Laundry folding. It’s not something I’d say I typically get very excited about. In fact, tonight as I even thought about walking from the cozy house to the cold garage to get the load of laundry that was ready to be folded I grumbled (post on “first world problems” to follow). But as I folded piles of super-hero shirts, footed pajamas, and little boxer-briefs (also super-hero themed of course), I found myself smiling and actually cherishing this mundane task.

Maybe it’s because I was folding in front of a lit Christmas tree and a warm fire burning in the fireplace.  Maybe it was the conversation I had earlier tonight with a mom who was lamenting the fact that her “baby” is getting ready to graduate high school which means a much emptier and quieter house after all these years. Maybe it’s that I’ve actually slowed down a bit recently and can enjoy and appreciate the time I have to fold said clothes.

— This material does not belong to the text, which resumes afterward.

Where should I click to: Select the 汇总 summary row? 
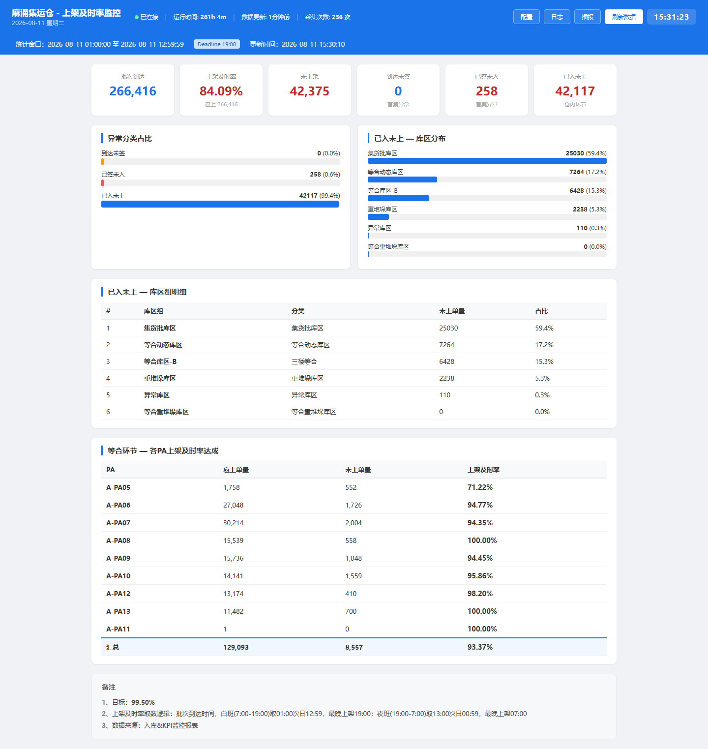[x=354, y=647]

I’m not sure what it is, but it made me want to write. It also made me long once more for the day when I will have double the laundry to do, two more little bodies to dress, two more hungry mouths to feed. I’m sure I’m idealizing the thought of it, but tonight, I can think of nothing I’d rather do. So, I’m savoring this moment, giving thanks for these little clothes and the healthy bodies that dirty them oh so quickly (knowing that 2 more bodies will nearly double our laundry loads and the time it takes to fold and put them all away), and dreaming of the day when I’ll need to be reminded that I was once longing for more laundry to do. I’m sure it’s coming. But for now, I wait and hope for more. This is my grown-up Christmas wish.

how you can help (so far)

I suppose I shouldn’t be embarrassed- everyone needs help of some sort when they bring a new child (or two!) into the home. When our second child was born I had help getting groceries, with meals, I even had to have someone come over a few times to watch the kids while I took a shower! It was temporary for sure, but there is nothing like adding a little child to the family to reveal your total need for help. And so, I’ve been mentally preparing to enter into a season where I am going to have to rely on others and their gracious offers to help once again!

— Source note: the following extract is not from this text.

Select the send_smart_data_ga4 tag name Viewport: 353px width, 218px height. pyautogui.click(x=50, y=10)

It seems I’m getting help with that “preparation” already as the time has come to ask for help! There are two primary ways that you can help us with where we are currently at in our adoption journey

-Financially. While we can handle the month-to-month expenses of two additional kids, the cost of adoption is steep and we are hoping to do it debt-free. We have partnered with a non-profit that helps families raise money for adoption so that gifts are tax-deductible. You can read our profile and support us financially here: https://www.adopttogether.org/theludwigs/

-Prayer. While we ask you all to generally be in prayer for us, we are looking to build a team of people who will very seriously and intentionally commit to pray for us through this time. If you would like to be part of this team, you can leave your email address in the comment line or email me with it and I will add you to a list of people who will receive regular updates about how they can be praying.

There will be more opportunities to help in other ways as we continue to move forward in this process, but I wanted to share those two with you now, as they are both pressing needs. To stay up to date on our adoption journey, please hit the “follow” button on this page. That way, you won’t miss a thing! This will be the primary way we keep people posted on the process going forward (I won’t always link to Facebook or send an email as I don’t want to be too pesky).

Thank you for taking the time to read this, and for your desire to be part of this adventure we are on. The love, support, and joy that surrounds our family has compelled us to share what we have been given. Thank you. We love you all.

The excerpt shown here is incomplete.